To local residents, the stables looked like a Japanese temple. For Clyde Lancaster, writing years later in The Japanese Influence in America (1963) the building was “like a Japanese castle.” Upon the stables completion, Seaman, pleased with “its fortress-like walls of rubble” pronounced the building “a great success—and an encouraging commencement of our project.”


The Stables

The Teahouse

Waterwheel and Japanese-style structure that housed a turbine.

Stonemasons and other lcoal artisans trained by Olive Sarre in traditional Japanese building techniques constructed the buildings at Yama-no-uchi between the years 1906 and 1910.

Sarre repeated her cobblestone base construction at two other buildings erected at the complex, a teahouse and a small building that housed a turbine, an overshot waterwheel and a pump. The latter structure, framed by drooping willows, also featured an Asian-style roof with upturned corners. Like the stables, the super-structure of the teahouse was built with native chestnut. American Homes and Gardens (1910) was enthusiastic in its praise for both the building and Sarre:

“That Mrs. Sarre was able to build this exquisite tea-house practically without the driving of a nail, using the Japanese joints and wood pin methods exclusively and employing only ordinary American village carpenters is perhaps adequate tribute to her ability, though there are a hundred other evidences of it throughout this estate.”


Entrance to Yama-no-uchi was through a Japanese gate with doors of solid wood, each ten feet high and hung on wrought iron hinges. Ideograms reading “Yama-no-uchi” adorned both a large lantern and the 12-foot high lantern stand that supported it.  Once inside Yama-no-uchi, a series of walkways and roads guided the visitor through Japanese-style gardens that surrounded the five trout ponds. Near the center of the gardens, beneath the teahouse, Olive had placed an arched bridge and had it painted a deep red. The Sacred Bridge spanning the Daiya River in Nikko, Japan was said to have been its inspiration.  According to Carlyle Ellis, the rare crimson lacquer used on the bridge had been obtained by Olive during her travels:

      

           “….there is but one family in all Japan that makes the lacquer and has been making

           it for four hundred years. It is manufactured only for the Nikko Bridge. The honor

           is great.”


 

The Stable was considered the centerpiece of Yama-no-uchi. The massive yet graceful walls were composed of coursed rows of rounded glacial cobblestones, quarried from the surrounding countryside. Olive Sarre designed it and oversaw every detail of its construction. Clay Lancaster, author of The Japanese Influence in America (1963) likened it to a Japanese castle.
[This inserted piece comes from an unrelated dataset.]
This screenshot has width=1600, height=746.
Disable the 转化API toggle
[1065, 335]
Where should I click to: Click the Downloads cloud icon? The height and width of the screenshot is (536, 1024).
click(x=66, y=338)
Clay Lancaster, author of The Japanese Influence in America (1963), pronounced the teahouse “one of the most faithful reproductions of Eastern building forms here.” Sited dramatically upon a steeply sloping hilltop,  it was said by Travel Magazine, (1913), to have been built without the use of a single nail. 

The lower entrance gate

Views of the arched bridge known as the “Moon Bridge” or “Nikko Bridge.” It was painted with a rare crimson lacquer that Olive Sarre obtained in Japan. Standing on the bridge are Loren and Ruth Shull, children of L. Huber Shull, overseer of poultry farm operations at Yama Farms. Upper Left Photo Courtesy of Roger Shull.

This advertisement, appearing in a March 1915 edition of The Craftsman

magazine, credited Olive Brown Sarre as the “architect” of Yama-no-uchi, thus providing additional evidence that she was the designer of the  Japanese-influenced component of Yama Farms. Courtesy of William Rhoads.